Я казался себе ничтожным и каким-то мусорным.
— Тебя надо пересадить куда-то, а куда — вот вопрос! — возбужденно, с неожиданным пылким участием ко мне сказал вдруг Дибров, до белков округлив глаза. — Запутался, понимаешь, среди двух женщин и барахтается!
Поколебать эту его глобальную убежденность в том, что я запутался между Лозинской и Волнухиной, как воробей в застрехе, было не только невозможно, но, как я мгновенно сообразил, и не нужно, — Дибров ведь не выводы делал о моем аморальном поведении, а доброхотно устремился высвободить меня из застрехи. Та бессмысленная улыбка, что расцвела на моем лице, почему-то еще больше воодушевила его на непрошеную помощь в переселении.

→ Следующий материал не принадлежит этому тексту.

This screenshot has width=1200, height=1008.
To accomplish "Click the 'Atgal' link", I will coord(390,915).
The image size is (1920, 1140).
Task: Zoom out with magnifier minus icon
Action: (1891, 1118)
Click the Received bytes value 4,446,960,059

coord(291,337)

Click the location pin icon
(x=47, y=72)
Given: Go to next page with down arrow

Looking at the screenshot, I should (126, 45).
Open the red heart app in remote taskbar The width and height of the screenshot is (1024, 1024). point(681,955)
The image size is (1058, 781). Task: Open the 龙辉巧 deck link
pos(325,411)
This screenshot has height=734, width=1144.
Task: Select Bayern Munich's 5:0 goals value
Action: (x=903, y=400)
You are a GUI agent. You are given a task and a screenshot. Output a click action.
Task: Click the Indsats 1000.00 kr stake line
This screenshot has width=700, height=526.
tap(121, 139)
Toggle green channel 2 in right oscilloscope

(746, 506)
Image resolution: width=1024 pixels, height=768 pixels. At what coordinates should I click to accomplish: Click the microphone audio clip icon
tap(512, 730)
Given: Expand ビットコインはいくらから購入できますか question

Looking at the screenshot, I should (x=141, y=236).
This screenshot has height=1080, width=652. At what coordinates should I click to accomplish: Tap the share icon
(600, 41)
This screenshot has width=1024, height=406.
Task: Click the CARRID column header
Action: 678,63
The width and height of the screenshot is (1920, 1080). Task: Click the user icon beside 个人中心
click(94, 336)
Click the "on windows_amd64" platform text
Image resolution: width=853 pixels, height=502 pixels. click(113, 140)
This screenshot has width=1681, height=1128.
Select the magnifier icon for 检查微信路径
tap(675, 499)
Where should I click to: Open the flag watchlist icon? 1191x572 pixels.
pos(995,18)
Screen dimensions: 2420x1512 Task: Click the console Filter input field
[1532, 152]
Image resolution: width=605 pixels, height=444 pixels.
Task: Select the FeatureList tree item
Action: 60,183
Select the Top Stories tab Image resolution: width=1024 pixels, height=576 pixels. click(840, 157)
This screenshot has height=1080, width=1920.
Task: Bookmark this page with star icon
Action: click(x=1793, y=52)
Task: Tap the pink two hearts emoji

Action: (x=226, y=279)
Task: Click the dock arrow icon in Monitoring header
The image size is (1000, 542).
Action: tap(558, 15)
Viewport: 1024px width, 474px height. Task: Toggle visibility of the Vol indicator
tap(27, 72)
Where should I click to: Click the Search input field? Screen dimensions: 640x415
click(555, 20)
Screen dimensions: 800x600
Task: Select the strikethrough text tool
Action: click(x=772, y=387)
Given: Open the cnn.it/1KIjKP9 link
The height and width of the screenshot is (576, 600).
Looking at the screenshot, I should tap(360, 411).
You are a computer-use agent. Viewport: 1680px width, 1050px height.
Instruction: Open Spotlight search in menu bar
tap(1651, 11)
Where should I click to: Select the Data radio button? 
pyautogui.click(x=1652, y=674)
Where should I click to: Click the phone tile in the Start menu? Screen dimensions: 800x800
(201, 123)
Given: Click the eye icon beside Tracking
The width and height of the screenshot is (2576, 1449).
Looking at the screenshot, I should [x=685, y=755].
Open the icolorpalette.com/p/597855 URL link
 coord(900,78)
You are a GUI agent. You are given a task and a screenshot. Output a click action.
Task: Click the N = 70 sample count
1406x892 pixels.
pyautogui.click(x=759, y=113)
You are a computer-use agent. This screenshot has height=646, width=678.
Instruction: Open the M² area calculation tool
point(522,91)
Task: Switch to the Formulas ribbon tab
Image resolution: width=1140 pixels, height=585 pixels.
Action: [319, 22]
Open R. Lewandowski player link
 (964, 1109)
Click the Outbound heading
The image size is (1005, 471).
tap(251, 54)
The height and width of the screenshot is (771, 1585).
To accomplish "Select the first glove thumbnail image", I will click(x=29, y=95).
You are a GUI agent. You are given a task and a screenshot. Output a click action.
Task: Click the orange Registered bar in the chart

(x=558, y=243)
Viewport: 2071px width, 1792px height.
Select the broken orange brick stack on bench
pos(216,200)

— Пойдем посмотрим, что можно будет сделать, — сказал он и поднялся раньше меня. Это хорошо, что Ирена не видела, как по-адъютантски неуклонно следовал я за Дибровым по коридору издательства в том нашем изыскательном походе. Дибров стремительно шел впереди, а я сзади и чуть сбоку. Я сохранял дистанцию шага в полтора, которая, как мне казалось, вполне гарантировала перед встречными мою самостоятельность и независимость. По пути Дибров открывал двери кабинетов, с порога здоровался с их обитателями и тут же направлялся дальше, не оглядываясь на меня. Каждый раз я норовил оказаться в створе открываемых им дверей в кабинеты: со стороны все это могло быть похоже на какую-то инспектирующую проверку директором в моем сопровождении прилежности своих подчиненных. У седьмого из числа проверенных нами кабинетов на двери висела стеклянная табличка, извещавшая золотыми буквами, что это редакция поэзии. В кабинете, развернутый наискось от окна к углу, стоял стол, а за ним прямо и низко, как школьник за партой, сидел подросток-мужчина с лицом залежавшегося яблока, — оно лоснилось и в то же время увядше морщилось, и невозможно было определить, сколько лет этому товарищу — шестнадцать или тридцать два. Тут, наверно, помещались в свое время два стола, потому что справа от дверей на полу у стены пустовал второй телефон, скрытый стулом. Когда Дибров вошел в кабинет, телефон этот звонил. Дибров наклонился и снял трубку, но в аппарате звякнул отбой.
— Товарищ Кержун, переносите свой стол и располагайтесь здесь! — начальственно сказал мне Дибров, указав на стул, под которым стоял телефон-беспризорник. Я поблагодарил и пошел по коридору. Я шел медленно, потому что не знал, как объявить Ирене при Вереванне о своем внезапном переселении и как мне, не роняя достоинства «пижона», перетащить стол… Позади себя я слышал удалявшиеся по коридору шаги Диброва, и когда оглянулся, то увидел рядом с ним хозяина моего нового кабинета, — он, ступая почему-то на носки ботинок, протестующе говорил что-то Диброву.
— Лично вам, уважаемый товарищ Певнев, это ничем не грозит. Совершенно! Занимайтесь, пожалуйста, своим прямым делом, за что государство платит вам деньги!
Это сказал Дибров жестко и сильно, и я с отрадой подумал, как ладно подходит он своей замечательной должности и как эта должность здорово подходит к нему!
Хотя стыд и считается нормальным нравственным чувством любого порядочного человека, все же лучше как-нибудь избегать его, потому что в этом состоянии ты непременно оказываешься в глазах твоих ближних не только жалким, но и смешным. Я не нашел способа словесно или молча внушить Вереванне, что добровольно ухожу из комнаты, и получилось, будто меня выдворили отсюда после той ее «хохолковской» жалобы Владыкину.